The problem intensifies over time because the leadership hides the true state of affairs which is that there cannot be an immediate solution for burning security problems which are the direct product of mistaken policies and political illusions.
Israel’s policies push her to war and war appears as the panacea. When anybody in the media or even in power suggests that Israeli options are not unlimited and that there are serious obstacles to the use of force that can cause the death of thousands upon thousands of innocent civilians, they are warned by the hard-liners that a cease fire would be tantamount to ignominious defeat. In Uri Avneri’s accurate description, Israel is riding the tiger and does not know how to get off.
For the present, the only way to stop the rockets involves de facto recognition of Hamas. And Hamas’s basic demand for open border crossings has universal approval. This solution, no rockets – no siege, which is quite rational, will not play in Tel Aviv as an Israeli victory, because it impairs previously existing absolute Israeli control of the border crossings. So by the logic of its attack, Israel is forced to raise the ante. Israel must continue its attack on Hamas and on the Palestinian civilian population in the name of “creating a new reality” which means convincing Hamas to discontinue rocket fire under threat of more death and destruction.

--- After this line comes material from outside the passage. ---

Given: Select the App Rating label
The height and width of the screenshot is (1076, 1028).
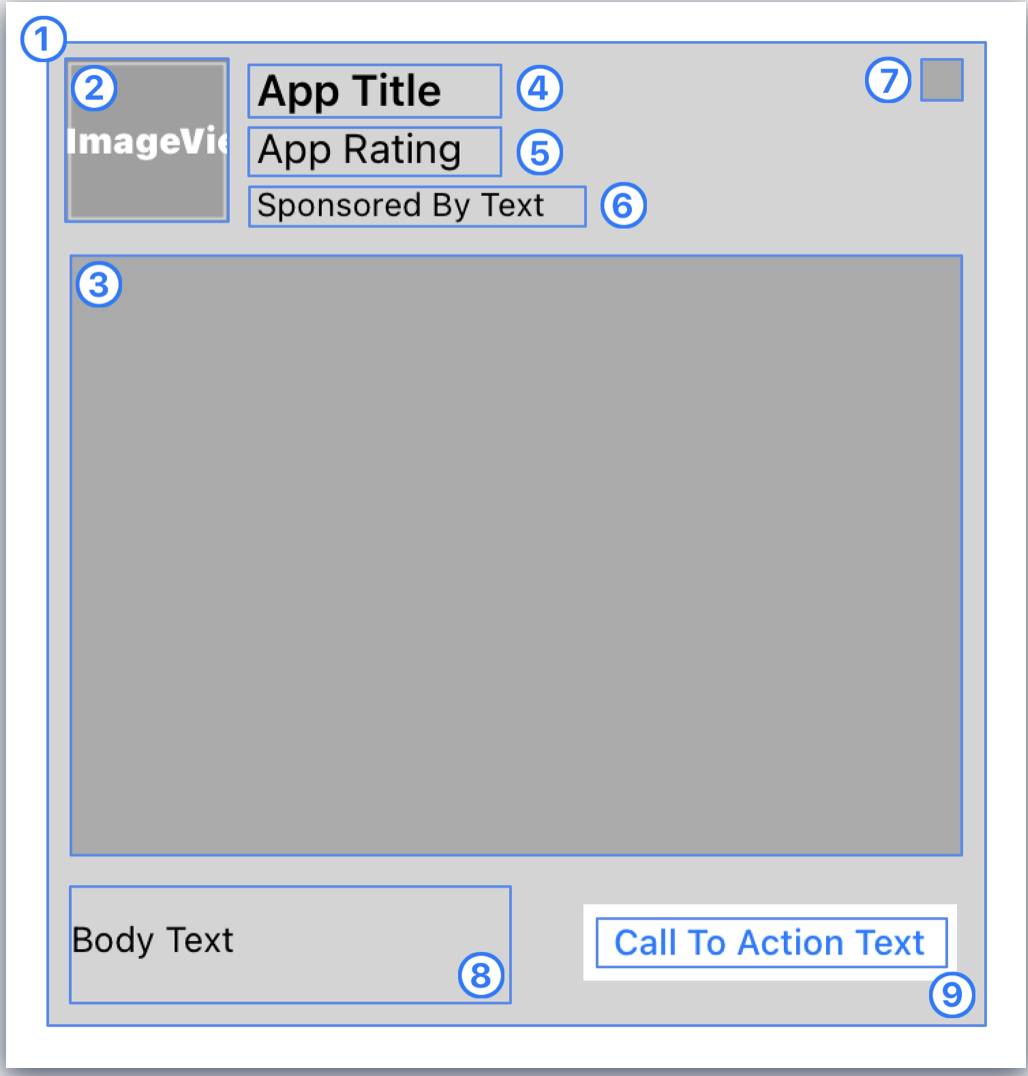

This Israeli attempt at behavior modification of Hamas reminds one of a torture procedure. But most important, no one can know how many Palestinians, fighters and civilians must die in the attempt to eliminate Hamas from the political equation, just as no one knows how many Israelis, soldiers and civilians, must die for the new “improved, Hamasless” equation.

The Israelis are impelled to go further and further into to the muddy, muddy without any certainty that there is dry land, meaning ‘Gaza without Hamas’, anywhere in the vicinity. At the same time, their only friends, Bush & Co., are reading reports from the field that the Israeli operation, an ugly and horrendous affair by any account, is costing the U.S. and its allies more and more.
As world public opinion pushes the world community to do something to calm the gathering storm, Israel’s leaders maneuver desperately to escape the nearly universal call for an immediate cease fire.